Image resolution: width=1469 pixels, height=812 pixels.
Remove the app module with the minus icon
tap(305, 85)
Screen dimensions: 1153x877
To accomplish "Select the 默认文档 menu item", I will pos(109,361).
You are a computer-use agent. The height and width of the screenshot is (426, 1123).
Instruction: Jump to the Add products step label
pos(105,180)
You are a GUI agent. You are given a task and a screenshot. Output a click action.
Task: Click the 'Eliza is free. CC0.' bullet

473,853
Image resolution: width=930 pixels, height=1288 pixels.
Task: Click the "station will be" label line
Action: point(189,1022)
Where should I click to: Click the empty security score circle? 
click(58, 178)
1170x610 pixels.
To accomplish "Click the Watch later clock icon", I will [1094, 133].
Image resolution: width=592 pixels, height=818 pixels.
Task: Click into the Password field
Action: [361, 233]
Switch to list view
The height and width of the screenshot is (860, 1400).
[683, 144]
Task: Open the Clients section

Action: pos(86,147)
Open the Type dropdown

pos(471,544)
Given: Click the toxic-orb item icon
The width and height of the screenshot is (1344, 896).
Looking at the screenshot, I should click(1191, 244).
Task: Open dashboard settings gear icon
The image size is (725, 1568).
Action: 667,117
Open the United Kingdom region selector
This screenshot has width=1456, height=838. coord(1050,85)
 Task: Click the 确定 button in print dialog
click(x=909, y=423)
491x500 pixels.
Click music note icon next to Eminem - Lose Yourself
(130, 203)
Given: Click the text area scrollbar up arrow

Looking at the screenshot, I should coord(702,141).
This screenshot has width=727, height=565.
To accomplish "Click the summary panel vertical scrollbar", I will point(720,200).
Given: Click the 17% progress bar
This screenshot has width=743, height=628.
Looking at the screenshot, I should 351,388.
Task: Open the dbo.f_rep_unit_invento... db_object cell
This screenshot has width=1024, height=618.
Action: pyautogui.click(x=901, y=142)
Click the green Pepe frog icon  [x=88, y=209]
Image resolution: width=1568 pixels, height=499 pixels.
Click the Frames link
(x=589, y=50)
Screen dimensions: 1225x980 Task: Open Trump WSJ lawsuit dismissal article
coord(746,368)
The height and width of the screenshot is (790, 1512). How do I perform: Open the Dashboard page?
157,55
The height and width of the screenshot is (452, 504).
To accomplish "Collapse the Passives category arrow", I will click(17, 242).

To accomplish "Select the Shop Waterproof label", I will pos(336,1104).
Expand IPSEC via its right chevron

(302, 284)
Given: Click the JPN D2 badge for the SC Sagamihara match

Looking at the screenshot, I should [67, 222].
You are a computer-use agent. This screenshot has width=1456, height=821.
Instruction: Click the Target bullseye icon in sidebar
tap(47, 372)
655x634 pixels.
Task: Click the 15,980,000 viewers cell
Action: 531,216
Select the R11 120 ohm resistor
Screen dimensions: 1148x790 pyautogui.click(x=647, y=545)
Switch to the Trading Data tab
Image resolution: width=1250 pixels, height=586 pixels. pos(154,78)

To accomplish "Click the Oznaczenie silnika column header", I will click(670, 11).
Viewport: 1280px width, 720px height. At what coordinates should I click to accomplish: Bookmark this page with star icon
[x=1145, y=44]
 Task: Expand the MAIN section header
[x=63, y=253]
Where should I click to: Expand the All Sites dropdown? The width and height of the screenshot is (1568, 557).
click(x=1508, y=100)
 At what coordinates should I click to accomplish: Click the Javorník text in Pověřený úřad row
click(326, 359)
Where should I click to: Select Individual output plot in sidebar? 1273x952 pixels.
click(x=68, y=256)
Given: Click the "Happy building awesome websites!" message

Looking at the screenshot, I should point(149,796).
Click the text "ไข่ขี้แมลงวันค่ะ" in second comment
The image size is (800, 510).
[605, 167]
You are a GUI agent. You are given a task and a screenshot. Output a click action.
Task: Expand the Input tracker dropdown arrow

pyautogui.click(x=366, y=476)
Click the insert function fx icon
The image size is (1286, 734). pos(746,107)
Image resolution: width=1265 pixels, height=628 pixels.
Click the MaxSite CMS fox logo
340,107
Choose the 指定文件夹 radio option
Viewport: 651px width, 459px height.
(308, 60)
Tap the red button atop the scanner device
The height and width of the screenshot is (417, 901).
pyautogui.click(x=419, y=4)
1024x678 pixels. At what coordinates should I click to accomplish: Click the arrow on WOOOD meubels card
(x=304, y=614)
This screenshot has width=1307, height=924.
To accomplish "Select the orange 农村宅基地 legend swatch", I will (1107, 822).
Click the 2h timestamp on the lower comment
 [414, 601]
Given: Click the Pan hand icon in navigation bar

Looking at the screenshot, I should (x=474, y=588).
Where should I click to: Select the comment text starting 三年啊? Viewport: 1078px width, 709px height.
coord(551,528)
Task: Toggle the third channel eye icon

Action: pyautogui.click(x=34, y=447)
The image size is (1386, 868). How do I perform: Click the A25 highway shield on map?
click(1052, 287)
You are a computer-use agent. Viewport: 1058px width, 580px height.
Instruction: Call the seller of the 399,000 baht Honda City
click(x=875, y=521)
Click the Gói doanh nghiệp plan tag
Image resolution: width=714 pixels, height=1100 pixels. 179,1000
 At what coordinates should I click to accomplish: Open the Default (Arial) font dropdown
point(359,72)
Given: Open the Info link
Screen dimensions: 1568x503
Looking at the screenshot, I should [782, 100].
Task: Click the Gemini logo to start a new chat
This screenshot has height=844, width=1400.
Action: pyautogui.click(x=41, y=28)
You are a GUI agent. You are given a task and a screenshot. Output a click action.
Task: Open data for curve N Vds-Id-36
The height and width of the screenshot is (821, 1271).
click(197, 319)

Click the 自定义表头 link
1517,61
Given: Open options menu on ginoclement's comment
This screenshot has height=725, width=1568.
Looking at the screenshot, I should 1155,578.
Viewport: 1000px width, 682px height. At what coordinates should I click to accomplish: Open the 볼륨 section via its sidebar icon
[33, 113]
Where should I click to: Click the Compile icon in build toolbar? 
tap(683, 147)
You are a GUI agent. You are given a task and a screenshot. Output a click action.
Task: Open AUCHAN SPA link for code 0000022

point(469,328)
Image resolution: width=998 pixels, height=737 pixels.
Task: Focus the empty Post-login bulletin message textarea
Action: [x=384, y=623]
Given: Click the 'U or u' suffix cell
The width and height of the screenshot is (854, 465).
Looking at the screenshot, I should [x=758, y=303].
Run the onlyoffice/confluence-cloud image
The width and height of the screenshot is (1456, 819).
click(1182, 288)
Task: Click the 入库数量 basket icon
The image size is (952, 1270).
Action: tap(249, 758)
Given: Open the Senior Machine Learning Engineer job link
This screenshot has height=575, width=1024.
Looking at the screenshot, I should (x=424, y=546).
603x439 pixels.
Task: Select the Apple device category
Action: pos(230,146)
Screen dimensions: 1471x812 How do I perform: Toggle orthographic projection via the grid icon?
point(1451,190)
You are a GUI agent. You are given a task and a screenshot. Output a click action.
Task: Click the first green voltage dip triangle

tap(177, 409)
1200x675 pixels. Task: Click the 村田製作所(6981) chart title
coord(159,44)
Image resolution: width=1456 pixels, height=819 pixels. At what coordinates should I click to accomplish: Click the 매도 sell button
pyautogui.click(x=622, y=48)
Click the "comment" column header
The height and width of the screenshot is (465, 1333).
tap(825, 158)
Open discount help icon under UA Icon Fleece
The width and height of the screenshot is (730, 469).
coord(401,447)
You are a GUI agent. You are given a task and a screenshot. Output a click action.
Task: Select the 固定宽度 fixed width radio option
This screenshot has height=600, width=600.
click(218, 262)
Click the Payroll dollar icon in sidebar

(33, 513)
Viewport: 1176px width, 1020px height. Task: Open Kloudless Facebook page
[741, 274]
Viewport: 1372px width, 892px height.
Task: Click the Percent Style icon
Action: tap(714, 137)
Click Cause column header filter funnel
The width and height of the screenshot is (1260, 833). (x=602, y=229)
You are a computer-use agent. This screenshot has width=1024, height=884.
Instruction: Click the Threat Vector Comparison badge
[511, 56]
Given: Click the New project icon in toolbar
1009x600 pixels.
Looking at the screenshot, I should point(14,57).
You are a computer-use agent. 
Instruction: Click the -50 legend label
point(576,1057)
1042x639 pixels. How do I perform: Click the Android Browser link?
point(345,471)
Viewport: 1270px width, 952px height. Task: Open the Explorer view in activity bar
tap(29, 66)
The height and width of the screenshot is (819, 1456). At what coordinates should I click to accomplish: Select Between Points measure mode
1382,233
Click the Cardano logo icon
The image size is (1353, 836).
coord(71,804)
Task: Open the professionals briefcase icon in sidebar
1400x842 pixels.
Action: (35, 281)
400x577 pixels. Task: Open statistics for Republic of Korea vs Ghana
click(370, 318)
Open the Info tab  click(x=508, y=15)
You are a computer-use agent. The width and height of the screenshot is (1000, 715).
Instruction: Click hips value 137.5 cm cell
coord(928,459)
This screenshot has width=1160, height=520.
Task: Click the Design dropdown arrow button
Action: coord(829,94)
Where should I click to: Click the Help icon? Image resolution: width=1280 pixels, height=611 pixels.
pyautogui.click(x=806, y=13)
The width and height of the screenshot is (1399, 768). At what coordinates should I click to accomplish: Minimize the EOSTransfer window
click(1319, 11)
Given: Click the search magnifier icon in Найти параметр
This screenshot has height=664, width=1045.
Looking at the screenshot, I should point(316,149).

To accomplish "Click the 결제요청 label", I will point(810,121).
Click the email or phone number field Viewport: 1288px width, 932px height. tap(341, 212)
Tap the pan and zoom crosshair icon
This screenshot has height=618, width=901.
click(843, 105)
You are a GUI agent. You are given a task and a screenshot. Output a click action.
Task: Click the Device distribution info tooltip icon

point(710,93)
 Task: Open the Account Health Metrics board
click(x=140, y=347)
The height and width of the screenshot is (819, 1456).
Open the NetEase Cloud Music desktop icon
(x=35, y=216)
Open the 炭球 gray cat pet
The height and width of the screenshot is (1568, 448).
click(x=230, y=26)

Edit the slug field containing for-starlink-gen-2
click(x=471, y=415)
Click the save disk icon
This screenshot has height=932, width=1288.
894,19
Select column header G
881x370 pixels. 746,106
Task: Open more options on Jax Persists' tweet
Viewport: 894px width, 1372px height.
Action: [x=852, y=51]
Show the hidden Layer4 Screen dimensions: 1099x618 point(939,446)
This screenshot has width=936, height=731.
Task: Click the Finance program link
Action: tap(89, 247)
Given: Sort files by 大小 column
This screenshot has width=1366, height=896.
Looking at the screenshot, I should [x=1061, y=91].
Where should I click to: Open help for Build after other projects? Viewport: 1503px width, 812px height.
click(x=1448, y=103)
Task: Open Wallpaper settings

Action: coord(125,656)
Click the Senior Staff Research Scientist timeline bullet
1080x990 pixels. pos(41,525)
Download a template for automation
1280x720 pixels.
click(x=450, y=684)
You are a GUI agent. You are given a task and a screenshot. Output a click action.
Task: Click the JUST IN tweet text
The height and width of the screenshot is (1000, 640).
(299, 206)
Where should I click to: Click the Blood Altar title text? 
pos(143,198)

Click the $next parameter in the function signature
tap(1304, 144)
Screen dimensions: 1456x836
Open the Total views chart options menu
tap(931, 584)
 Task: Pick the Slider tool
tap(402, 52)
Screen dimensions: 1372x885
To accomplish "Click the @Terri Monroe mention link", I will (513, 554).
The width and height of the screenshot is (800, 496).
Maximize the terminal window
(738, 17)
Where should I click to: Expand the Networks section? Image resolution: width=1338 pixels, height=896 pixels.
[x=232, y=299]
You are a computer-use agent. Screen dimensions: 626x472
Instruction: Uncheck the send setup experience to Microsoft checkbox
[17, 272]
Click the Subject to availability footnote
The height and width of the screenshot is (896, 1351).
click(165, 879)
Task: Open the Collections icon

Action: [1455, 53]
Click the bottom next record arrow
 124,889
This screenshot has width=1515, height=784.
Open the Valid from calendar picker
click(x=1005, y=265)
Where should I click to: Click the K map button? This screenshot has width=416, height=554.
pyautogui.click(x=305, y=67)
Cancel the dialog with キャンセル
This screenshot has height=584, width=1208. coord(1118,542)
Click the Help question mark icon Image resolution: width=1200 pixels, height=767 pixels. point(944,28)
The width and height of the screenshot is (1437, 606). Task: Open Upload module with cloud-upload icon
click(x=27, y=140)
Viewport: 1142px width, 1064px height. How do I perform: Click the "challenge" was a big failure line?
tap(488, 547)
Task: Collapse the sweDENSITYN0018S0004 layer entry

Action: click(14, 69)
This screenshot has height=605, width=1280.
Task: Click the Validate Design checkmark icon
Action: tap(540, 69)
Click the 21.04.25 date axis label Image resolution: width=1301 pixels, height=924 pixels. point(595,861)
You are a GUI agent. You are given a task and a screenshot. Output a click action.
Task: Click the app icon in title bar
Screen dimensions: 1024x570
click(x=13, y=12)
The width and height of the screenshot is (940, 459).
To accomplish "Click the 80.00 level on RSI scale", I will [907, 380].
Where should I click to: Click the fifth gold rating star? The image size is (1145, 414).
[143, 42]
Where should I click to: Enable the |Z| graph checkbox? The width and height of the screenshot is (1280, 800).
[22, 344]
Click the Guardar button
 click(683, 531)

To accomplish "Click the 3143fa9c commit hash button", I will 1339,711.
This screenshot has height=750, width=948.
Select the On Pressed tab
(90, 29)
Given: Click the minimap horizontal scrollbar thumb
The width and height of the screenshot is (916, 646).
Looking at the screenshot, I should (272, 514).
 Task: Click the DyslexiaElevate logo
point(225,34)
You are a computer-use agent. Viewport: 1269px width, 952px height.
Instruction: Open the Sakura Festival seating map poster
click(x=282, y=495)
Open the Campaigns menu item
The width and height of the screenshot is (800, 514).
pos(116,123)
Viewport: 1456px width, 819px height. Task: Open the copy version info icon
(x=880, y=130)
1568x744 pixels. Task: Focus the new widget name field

———

### Problem statement:
Copy the lines from the one containing "I will 1339,711." through the end of the records, inclusive, without changing anything.

### Full solution:
To accomplish "Click the 3143fa9c commit hash button", I will 1339,711.
This screenshot has height=750, width=948.
Select the On Pressed tab
(90, 29)
Given: Click the minimap horizontal scrollbar thumb
The width and height of the screenshot is (916, 646).
Looking at the screenshot, I should (272, 514).
 Task: Click the DyslexiaElevate logo
point(225,34)
You are a computer-use agent. Viewport: 1269px width, 952px height.
Instruction: Open the Sakura Festival seating map poster
click(x=282, y=495)
Open the Campaigns menu item
The width and height of the screenshot is (800, 514).
pos(116,123)
Viewport: 1456px width, 819px height. Task: Open the copy version info icon
(x=880, y=130)
1568x744 pixels. Task: Focus the new widget name field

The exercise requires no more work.